You can really see the APG-66 parentage in KLJ-1
 
The radar is a multimodal X-band pulse-Doppler radar that provides the radio correction commands needed for air-to-air missiles. In air-to-air combat, the radar realizes upward-looking search, single-target tracking and downward-looking search; in air combat, the axis is fixed by the line of sight, optimal aiming, vertical aiming or offset scanning methods are used to detect targets, automatically intercept targets and enter air combat Tracking: In the mode of self-checking, preparation, and interception attack of the air-to-air missile, the radar encodes, encrypts, and modulates the relevant signals calculated by the fire control computer, and then radiates outward through the radio frequency cable and radar antenna to provide radio frequency for the air-to-air missile. Information; in the air-ground mode, the radar works in the ways of air-ground oblique range, true beam map mapping, sea search, extended true beam map, map freeze beacon, and beacon overlay. At the same time, the radar and the interrogation transponder work together to identify whether the target aircraft is a friendly aircraft or an enemy aircraft.

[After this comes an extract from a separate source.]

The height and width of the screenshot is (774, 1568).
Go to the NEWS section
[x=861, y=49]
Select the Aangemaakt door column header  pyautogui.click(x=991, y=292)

You can really see the APG-66 parentage in KLJ-1
If you are getting this from the two reports linked above, I don't agree this describes KLJ-1. Will post my argument later.
 
The radar is a multimodal X-band pulse-Doppler radar that provides the radio correction commands needed for air-to-air missiles. In air-to-air combat, the radar realizes upward-looking search, single-target tracking and downward-looking search; in air combat, the axis is fixed by the line of sight, optimal aiming, vertical aiming or offset scanning methods are used to detect targets, automatically intercept targets and enter air combat Tracking: In the mode of self-checking, preparation, and interception attack of the air-to-air missile, the radar encodes, encrypts, and modulates the relevant signals calculated by the fire control computer, and then radiates outward through the radio frequency cable and radar antenna to provide radio frequency for the air-to-air missile. Information; in the air-ground mode, the radar works in the ways of air-ground oblique range, true beam map mapping, sea search, extended true beam map, map freeze beacon, and beacon overlay. At the same time, the radar and the interrogation transponder work together to identify whether the target aircraft is a friendly aircraft or an enemy aircraft.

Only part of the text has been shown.